Labor Day was the same, except that she looked better, and she was at home in her little town again.  We took her to dinner, spent the weekend with her, and even raised a flag that we’d bought her for Christmas the year before to replace her old, faded, tattered one.

I distinctly remember that she enjoyed the Red Lobster dinner, and despite being on oxygen and needing a wheelchair, she was almost completely herself. She ate raw oysters, one of her favorite foods, and complained about the service—oysters served without sauce and biscuits without honey. But these complaints were just part of her old self, which we all missed so much. She definitely enjoyed every bite of her dinner, and I was pretty sure that she was happier than she had been in a long time.

But that Monday, when we left, she asked in dismay if we weren’t leaving already. Mom had already said that she wanted to visit her again around New Year’s, but something inside me that I never shared told me that it would never happen.

My reputation as a pessimist convinced me to keep this quiet, and so I played the part.

Less than a month later, Grandma was in the hospital once again. This time, I heard very little about what was happening, and so after two weeks, I had quite forgotten about it. My mind was occupied with school, and when I had time to not think about school, I had plenty of schoolwork to focus on.

Today, October 6, 2022, was normal. My mom woke up before me and turned on the news. Then I got up, and we watched the news for a while. But what was unusual was the fact that Mom got a phone call at around ten—from my dad.

At first, I thought he’d run out of gas or something. Mom said “Hello”, listened for a moment, and then said, “Don’t tell me”.

Her tone of voice at this point was what made me think that Dad had run out of gas or broken down on the freeway, and when Mom answered, “I’m on my way”, still in the normal tone of voice, my suspicions were confirmed. We’d have to take Dad a can of gas, or something he’d forgotten to take to work with him. It wasn’t the first time, and of course, it wouldn’t be the last.

But then she added, “You need me.”

I was confused for only a moment. Mom’s tone was suddenly different—albeit only slightly. I immediately remembered that Grandma had been in the hospital, and I knew, as Mom repeated the words, “I’m on my way. You need me”, that Grandma was gone.

But maybe not. I was, after all, eavesdropping on a phone conversation. Eavesdroppers always get it wrong, right? Of course right.

And then Mom looked at me and said, with tears in her eyes, “Grandma’s gone.”

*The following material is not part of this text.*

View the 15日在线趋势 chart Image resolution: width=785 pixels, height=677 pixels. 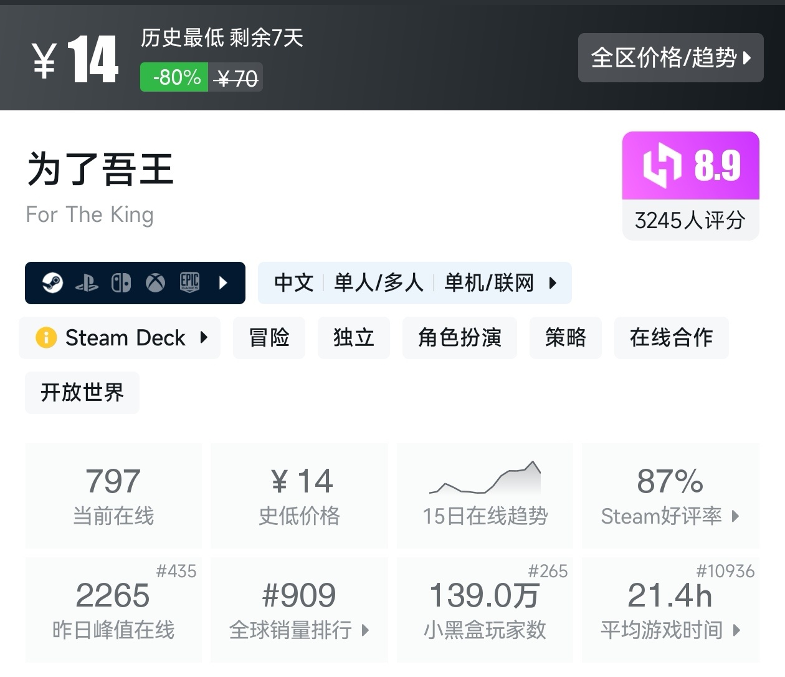click(x=485, y=496)
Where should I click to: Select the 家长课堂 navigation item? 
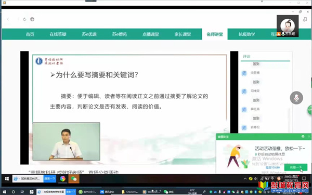[183, 34]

I felt an intense pain or shock of some kind either between my eyes or between my lungs, I’m not sure which. For a moment, I heard neither the news nor my mom on the phone. But then it passed, and I was unable to feel any emotion. I couldn’t think straight, and simple tasks took twice as long. The thought of going to my class at Bryan College, which was probably my favorite place to be, was not at all inviting

It is hard for me to explain how I feel, but I am confident that you, my most devoted reader, will be able to comprehend what I am going to tell you. I tell it to you through pen and paper because the paper is most trustworthy. It may repeat my words to a thousand souls that I shall never know, but I need not worry, for they shall indeed be my own words.

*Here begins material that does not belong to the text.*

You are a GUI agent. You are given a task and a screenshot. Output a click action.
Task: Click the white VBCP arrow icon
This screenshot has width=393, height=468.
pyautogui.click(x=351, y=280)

I feel no emotion. I feel as though this had never happened. This is probably because I am not, as a rule, emotional. One might say that I despise emotional and sentimental things. As much as I hate being alone, I would rather live in a hermitage than spend an hour in a room full of people weeping and making a great to-do about “I’m so sorry” and “Bless your heart”. That is nothing against those people, it’s just who I am. Paint me coldhearted if you wish, but I find it remarkably uncomfortable to be in that kind of situation.

While I cannot find any emotion regarding the passing of my grandmother, I am by no means unaffected. At times I find myself unable to think, and sometimes I become distant, lost in thoughts that I can hardly comprehend. And worst of all, I have no one to talk to. My parents seem to be handling it well, although my mom cried a lot, very quietly, the next day. I don’t think she knows that I noticed, but I did. But talking to my parents isn’t the same. I do have one or two good friends at Bryan College, but I don’t spend much time there. So I’m here, all but alone, with a terrible fear that everything will all become real at the funeral we’re about to leave for, and still trying to determine if I’ve even processed the fact that this truly happened.

This issue of Strange and Miraculous Ways is part of a series, “Mourning To Dancing“, but the next issue is not in the series.